* EXTRACTED TEXT *

If you’ve seen any of the previous pictures that I’ve posted of ISS passes over the years (go ahead, look now if you want, I’ll wait) you’ll have seen that they’re all different. The one constant is that they’re west to east paths (within certain ranges), but every time there are different paramters. Like where the ISS rises in the west (-ish) and where it sets in the east (-ish). How much of the pass is visible – for an evening pass the ISS often passes into shadow somewhere along the line, while for pre-dawn passes (which I am NOT getting up for about 99.999% of the time!) it will appear out shadow somewhere overhead. Another key is how high it gets. Sometimes it’s down near the northern or southern horizon and you just barely see it above the horizon.

The spectacular passes are when it goes from horizon to horizon while passing through or near the zenith, the spot directly overhead. Those are the brightest passes, and the longest.

Tonight’s pass, courtesy of Heavens-Above.com:

Look at that track! Starting at the lower right in the southwest, through the zenith (okay, 88º elevation, where the zenith is at 90º), and back down to the horizon in the northeast. Of course, this almost guaranteed that it would be cloudy, because Murphy’s an asshole.

Much to my surprise, it was clear as a bell.

* TASKS TO PERFORM *
[a] Please transcribe part of the ISS pass text, beginning at the words "Look at that" and stopping after "Murphy’s an asshole.".
[b] According to the ISS pass text, which passes are the spectacular ones, and why?
The rows are not needed for anything here.

* RAW DATA *

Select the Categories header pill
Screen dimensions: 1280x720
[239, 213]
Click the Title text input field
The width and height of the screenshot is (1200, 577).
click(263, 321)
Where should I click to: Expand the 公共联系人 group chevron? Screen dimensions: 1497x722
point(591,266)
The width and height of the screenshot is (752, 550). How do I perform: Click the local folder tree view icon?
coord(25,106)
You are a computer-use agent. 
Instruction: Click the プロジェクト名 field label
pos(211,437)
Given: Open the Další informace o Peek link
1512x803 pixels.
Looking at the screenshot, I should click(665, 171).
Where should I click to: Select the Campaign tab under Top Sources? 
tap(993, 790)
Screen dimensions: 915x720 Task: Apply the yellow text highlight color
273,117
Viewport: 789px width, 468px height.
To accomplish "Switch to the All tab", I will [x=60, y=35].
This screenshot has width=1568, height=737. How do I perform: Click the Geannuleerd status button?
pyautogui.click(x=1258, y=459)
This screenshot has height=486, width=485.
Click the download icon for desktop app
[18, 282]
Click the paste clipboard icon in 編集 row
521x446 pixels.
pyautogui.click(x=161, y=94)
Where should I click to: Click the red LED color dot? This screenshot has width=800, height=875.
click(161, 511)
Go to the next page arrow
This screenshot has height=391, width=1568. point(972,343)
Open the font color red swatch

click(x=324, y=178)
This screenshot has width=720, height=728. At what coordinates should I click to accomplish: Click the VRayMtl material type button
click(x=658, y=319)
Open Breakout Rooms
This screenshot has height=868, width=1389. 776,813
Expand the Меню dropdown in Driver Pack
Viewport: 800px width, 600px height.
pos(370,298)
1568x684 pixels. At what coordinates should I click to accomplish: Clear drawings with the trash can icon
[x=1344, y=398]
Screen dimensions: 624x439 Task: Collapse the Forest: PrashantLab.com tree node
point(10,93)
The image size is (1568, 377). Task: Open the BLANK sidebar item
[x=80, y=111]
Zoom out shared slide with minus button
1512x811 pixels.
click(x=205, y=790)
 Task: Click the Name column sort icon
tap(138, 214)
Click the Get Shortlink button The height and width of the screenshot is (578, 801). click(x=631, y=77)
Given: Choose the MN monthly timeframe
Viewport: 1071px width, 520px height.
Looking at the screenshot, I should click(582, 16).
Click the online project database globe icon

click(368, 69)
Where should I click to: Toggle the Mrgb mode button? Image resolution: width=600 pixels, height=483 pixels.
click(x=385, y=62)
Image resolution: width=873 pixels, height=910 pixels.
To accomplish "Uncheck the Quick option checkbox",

* SOLUTIONS TO THE EXERCISE *
[a]
Look at that track! Starting at the lower right in the southwest, through the zenith (okay, 88º elevation, where the zenith is at 90º), and back down to the horizon in the northeast. Of course, this almost guaranteed that it would be cloudy, because Murphy’s an asshole.

[b] The spectacular passes are the ones that go from horizon to horizon while passing through or near the zenith, the spot directly overhead. They are the brightest passes and the longest.